------ Input data ------
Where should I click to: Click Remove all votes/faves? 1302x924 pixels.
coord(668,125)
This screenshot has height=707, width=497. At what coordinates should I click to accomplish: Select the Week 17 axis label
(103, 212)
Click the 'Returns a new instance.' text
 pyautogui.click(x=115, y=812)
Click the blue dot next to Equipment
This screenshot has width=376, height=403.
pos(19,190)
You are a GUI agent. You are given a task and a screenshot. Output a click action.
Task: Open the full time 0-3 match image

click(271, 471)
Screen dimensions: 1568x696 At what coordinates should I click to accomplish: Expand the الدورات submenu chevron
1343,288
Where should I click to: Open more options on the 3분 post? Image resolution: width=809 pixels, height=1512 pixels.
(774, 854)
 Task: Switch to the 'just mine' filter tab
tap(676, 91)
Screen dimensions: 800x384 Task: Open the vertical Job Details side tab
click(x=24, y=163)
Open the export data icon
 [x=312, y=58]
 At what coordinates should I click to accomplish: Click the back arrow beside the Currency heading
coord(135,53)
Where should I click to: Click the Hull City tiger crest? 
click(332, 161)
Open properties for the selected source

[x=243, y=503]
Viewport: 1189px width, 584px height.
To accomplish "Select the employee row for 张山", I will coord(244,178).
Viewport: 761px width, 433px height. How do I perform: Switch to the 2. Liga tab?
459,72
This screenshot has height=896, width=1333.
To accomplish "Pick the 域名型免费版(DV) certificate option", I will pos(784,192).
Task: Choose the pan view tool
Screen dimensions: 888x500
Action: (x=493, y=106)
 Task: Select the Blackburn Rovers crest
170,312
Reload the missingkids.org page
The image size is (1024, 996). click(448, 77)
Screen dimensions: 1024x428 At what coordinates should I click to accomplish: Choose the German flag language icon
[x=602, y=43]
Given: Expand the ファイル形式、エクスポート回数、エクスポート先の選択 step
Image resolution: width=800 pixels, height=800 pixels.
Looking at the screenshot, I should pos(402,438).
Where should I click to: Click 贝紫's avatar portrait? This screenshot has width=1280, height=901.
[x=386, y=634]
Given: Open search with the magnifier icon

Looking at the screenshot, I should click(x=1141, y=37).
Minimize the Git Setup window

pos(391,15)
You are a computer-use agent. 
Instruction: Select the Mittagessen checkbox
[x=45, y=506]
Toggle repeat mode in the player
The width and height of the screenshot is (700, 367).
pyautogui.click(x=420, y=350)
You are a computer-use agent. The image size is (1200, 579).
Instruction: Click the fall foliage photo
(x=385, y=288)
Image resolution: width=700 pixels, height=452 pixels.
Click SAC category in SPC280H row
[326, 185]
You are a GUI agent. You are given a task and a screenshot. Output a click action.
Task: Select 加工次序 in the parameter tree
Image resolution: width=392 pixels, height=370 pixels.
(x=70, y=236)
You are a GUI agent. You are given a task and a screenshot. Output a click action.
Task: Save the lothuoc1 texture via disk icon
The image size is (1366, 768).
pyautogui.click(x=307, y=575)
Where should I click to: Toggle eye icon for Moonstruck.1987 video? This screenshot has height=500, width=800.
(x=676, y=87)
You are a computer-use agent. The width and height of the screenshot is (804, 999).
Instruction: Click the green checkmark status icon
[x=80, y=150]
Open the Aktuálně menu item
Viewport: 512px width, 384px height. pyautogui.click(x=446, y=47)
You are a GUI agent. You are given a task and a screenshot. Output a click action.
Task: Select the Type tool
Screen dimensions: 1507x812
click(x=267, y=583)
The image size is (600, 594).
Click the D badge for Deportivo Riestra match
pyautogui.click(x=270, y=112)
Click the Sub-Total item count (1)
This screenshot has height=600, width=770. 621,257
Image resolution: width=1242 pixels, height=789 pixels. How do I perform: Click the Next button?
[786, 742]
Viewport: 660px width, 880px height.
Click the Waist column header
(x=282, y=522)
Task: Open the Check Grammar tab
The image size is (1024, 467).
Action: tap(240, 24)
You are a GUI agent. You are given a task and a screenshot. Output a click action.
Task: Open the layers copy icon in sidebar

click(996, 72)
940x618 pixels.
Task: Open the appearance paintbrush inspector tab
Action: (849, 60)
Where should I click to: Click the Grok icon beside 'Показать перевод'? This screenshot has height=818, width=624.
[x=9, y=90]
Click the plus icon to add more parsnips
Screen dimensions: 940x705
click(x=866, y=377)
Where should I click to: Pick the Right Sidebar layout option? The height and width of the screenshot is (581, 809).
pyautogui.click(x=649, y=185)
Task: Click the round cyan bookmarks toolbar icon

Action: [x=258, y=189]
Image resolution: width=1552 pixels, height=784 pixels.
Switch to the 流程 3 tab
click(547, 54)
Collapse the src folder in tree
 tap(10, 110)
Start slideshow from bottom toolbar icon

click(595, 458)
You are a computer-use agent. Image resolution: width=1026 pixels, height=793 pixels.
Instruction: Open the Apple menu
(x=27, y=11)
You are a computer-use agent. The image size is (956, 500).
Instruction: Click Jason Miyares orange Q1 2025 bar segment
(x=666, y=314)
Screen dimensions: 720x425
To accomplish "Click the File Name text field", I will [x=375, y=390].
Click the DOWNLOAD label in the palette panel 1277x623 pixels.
------
▶ _Task to carry out_
Please state how many lines in the records above hold the word "will", giving only the number.

▶ _Output for this exercise_
3